El Profesor (34 page)

—¿Adonde se fue?

—Nos dejó. No recuerdo. Fue un mal momento. Estábamos solos y fue difícil. Pero ahora Mark se ocupa de mí. Es un buen hijo.

—Claro que lo es. ¿Quién la dejó?

—Ralph —respondió la mujer—. Ralph nos dejó. Siempre fui la Rose de Ralph y él decía que estaría en flor para siempre, pero se fue y ya no florezco más.

«Ralphsrose», pensó Adrián. Tal vez.

—Esto ha sido muy divertido, Rose. Volveré y podremos hablar de labores de punto otra vez. Tal vez usted me teja un par de mitones.

—Eso estaría muy bien —replicó ella.

Capítulo 26

Jennifer le estaba cantando en voz baja al Señor Pielmarrón cuando la puerta se abrió. No era una canción específica, ya que estaba mezclando todas las canciones de cuna y canciones infantiles que podía recordar, de modo que Rema, rema, rema en tu bote y Estaba la paloma blanca se unían a Un elefante se balanceaba y Me dijeron que en el reino del revés. Mezclaba también de vez en cuando un villancico. Murmuraba y cantaba silenciosamente cualquier letra, cualquier estrofa, cualquier melodía que pudiera recordar. No recurrió al rap ni al rock and roll porque no creía que pudieran darle consuelo. Contuvo la respiración cuando el ruido de la puerta la interrumpió, pero con la misma rapidez continuó, levantando la voz, aumentando el volumen.

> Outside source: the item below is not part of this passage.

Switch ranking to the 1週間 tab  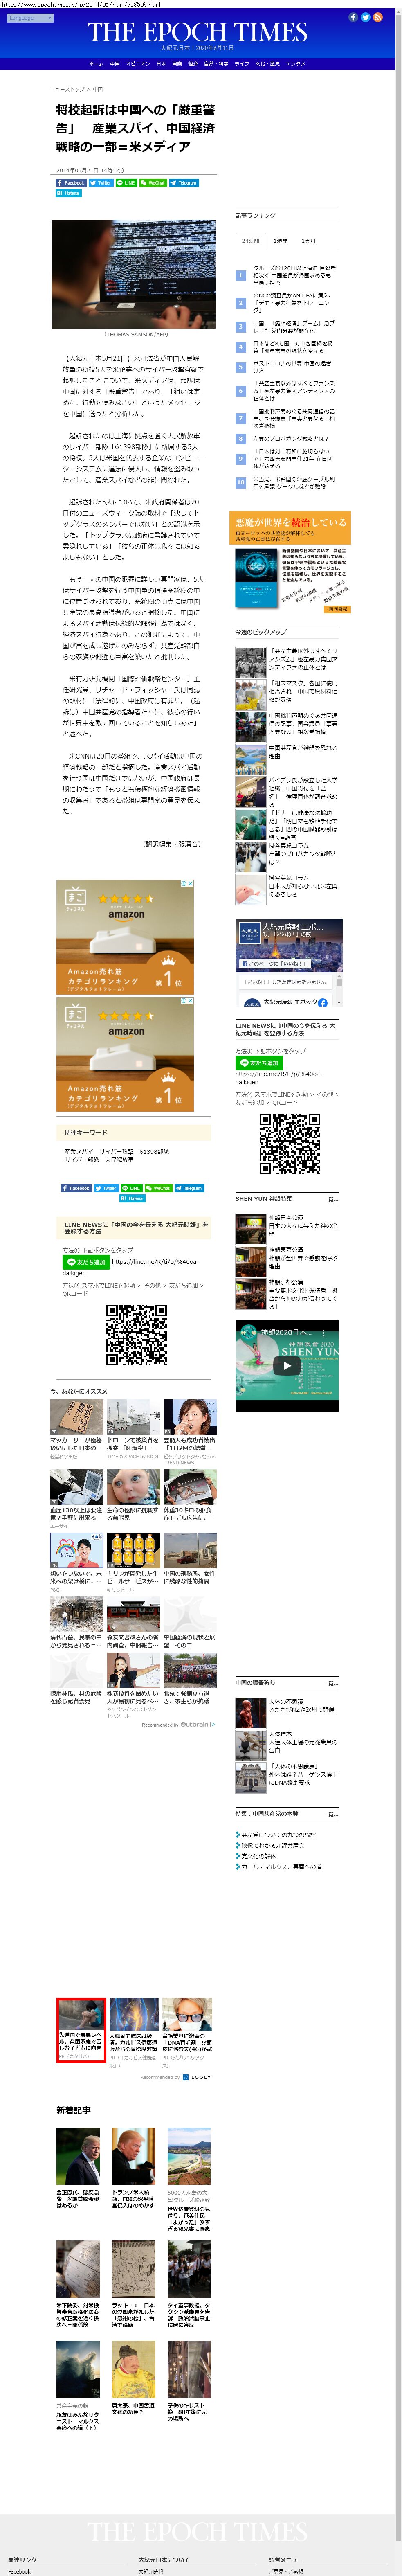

—Dios os bendiga, alegres caballeros, que nada os haga sufrir, recordad que Cristo, Nuestro Salvador, nació en esta Navidad...

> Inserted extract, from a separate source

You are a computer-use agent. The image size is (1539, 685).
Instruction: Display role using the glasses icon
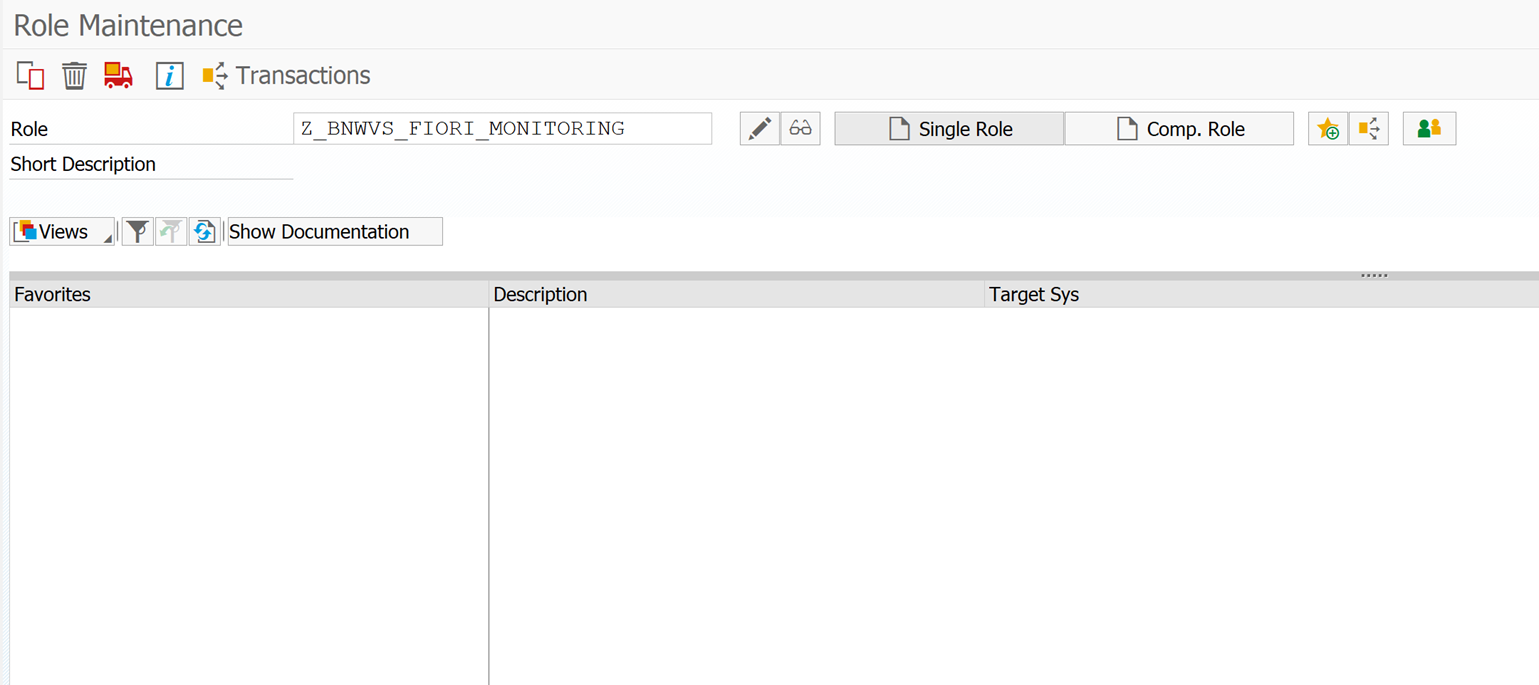click(800, 129)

—Número 4, por favor, preste atención.

—Un elefante se balanceaba sobre la tela de una araña, como veía que no se caía...

—Número 4, deje de cantar ahora mismo o la voy a castigar.

Jennifer no tuvo ninguna duda de que la amenaza era en serio. Dejó de cantar.

—Bien —dijo la mujer.

Jennifer quería sonreír. Pequeñas rebeliones, se dijo. Haz lo que ellos quieren, pero...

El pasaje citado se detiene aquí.